Py-Faster-Rcnn using Resnet #122

hoticevijay · 2016-03-21T11:03:13Z

Based on #62
I am trying to train my own dataset using resnet+py-faster-rcnn (using @siddharthm83 train.txt). I am getting the following error.

I0321 07:29:44.037149 1892 solver.cpp:60] Solver scaffolding done.
Loading pretrained model weights from data/imagenet_models/resnet.caffemodel
I0321 07:29:44.240974 1892 net.cpp:816] Ignoring source layer fc1000
I0321 07:29:44.241065 1892 net.cpp:816] Ignoring source layer prob
Solving...
F0321 07:29:45.412804 1892 syncedmem.cpp:56] Check failed: error == cudaSuccess (2 vs. 0) out of memory
*** Check failure stack trace: ***
Aborted (core dumped)

I am using AWS instance. I was able to train resnet-50 (without fast-rcnn) using the same instance with same dataset. But when I tried using py-faster-rcnn, I am getting this error. I know this error could possibly be due to insufficient memory. So I changed the batch size in deploy.prototxt (iter_size: 1). But still I am getting the error. Can someone help me out?
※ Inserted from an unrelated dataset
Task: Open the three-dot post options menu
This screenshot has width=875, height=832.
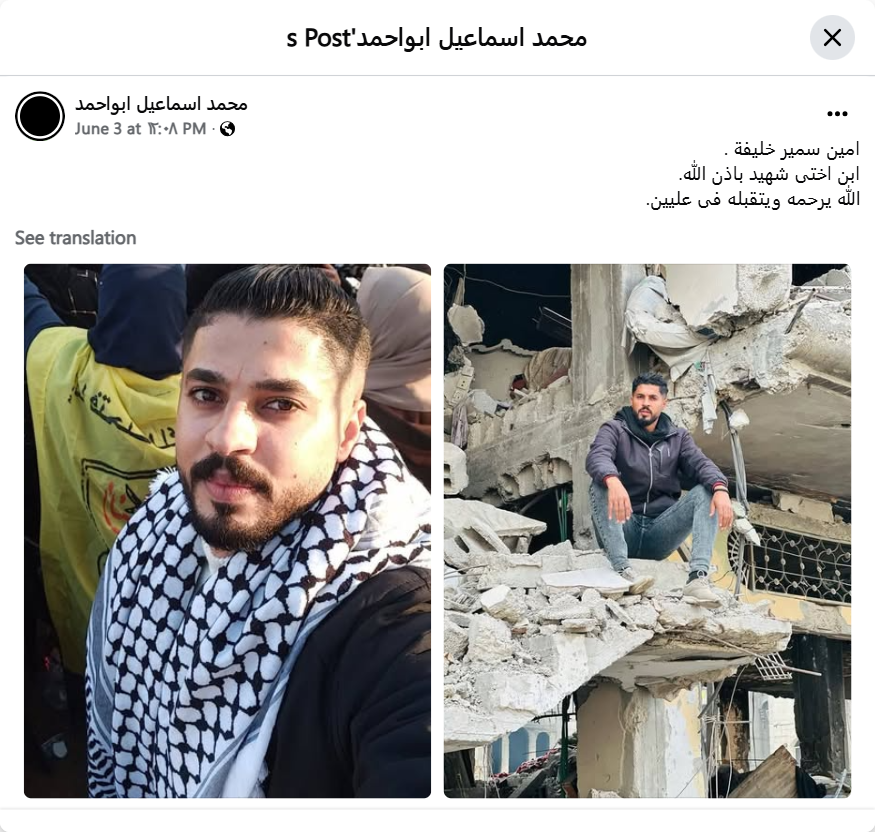Action: (x=837, y=114)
abhirevan · 2016-03-22T17:17:51Z

Experiment with different batch sizes in the yml file or in config.py

happyharrycn · 2016-03-22T22:34:29Z

ResNet 101 on Caffe requires >10G GPU memory for an input with VGA resoltuion (640*480) during training (even when you fixed all conv1_x/conv2_x/conv3_x layers). A couple of memory optimizations can be done easily though.

Always compile Caffe with cuDNN to avoid internal buffer for conv layers.
Merge Batchnorm + Scale into a single Scale layer. The current implementation of Batchnorm in Caffe takes way too much memory. Or more radically, you can fold conv + batchnorm + scale into a single conv with decreased detection performance (as now you can not freeze batchnorm+scale layers).
Using the in-place eltwise sum within the PR here

A more fundamental solution is to allow Caffe to reuse the gradients (diff) for each blob. One can safely rewrite the diff of a blob when the weights of all layers including the blob had been updated. And that's the way to train ResNet 101 using a batch size of 32 on 12G memory as mentioned in the original paper.
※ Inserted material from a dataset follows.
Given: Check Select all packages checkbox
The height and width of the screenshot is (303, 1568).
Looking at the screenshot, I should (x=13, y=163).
kl2005ad · 2016-03-29T00:25:52Z

@happyharrycn I find something interesting when I train resnet + faster rcnn on my own dataset. If I fix all batchNorm+scale layers on conv1 ~ conv4, and only allow updates on conv layers, the resulting model is far from the paper claims. If I allow batchNorm+scale to update, it gets much better performance (close to vgg16). But faster rcnn only uses one image per batch and is not supposed to update batchNorm+scale properly. What am I missing?

happyharrycn · 2016-03-29T00:46:50Z

@kl2005ad ResNet for detection was re-produced at multiple sites. And I am not sure why you are getting worse performance based on your description here. The last time I tried on VOC, it is working better than they claimed in the paper :) Here are some implementation details I used for training.

Freeze all batchNorm+Scale layers (from conv1_x ~ conv5_x)
Optional: freeze conv1_x to conv3_x to save some memory / time
Put a ROI pooling layer at the end of conv4_x, use conv5_x as the classifier (similar to FC layers in VGG16) and attach two branch prediction (softmax with loss for classification and smooth L1 loss for box regression) after the average pooling.
You might want to change the ROI pooling from 14 * 14 -> 7 * 7 and increase the resolution in conv5_x (change the downsample layers by setting their stride to 1). This is not exactly equivalent to the orginal paper but helps to detect smaller objects.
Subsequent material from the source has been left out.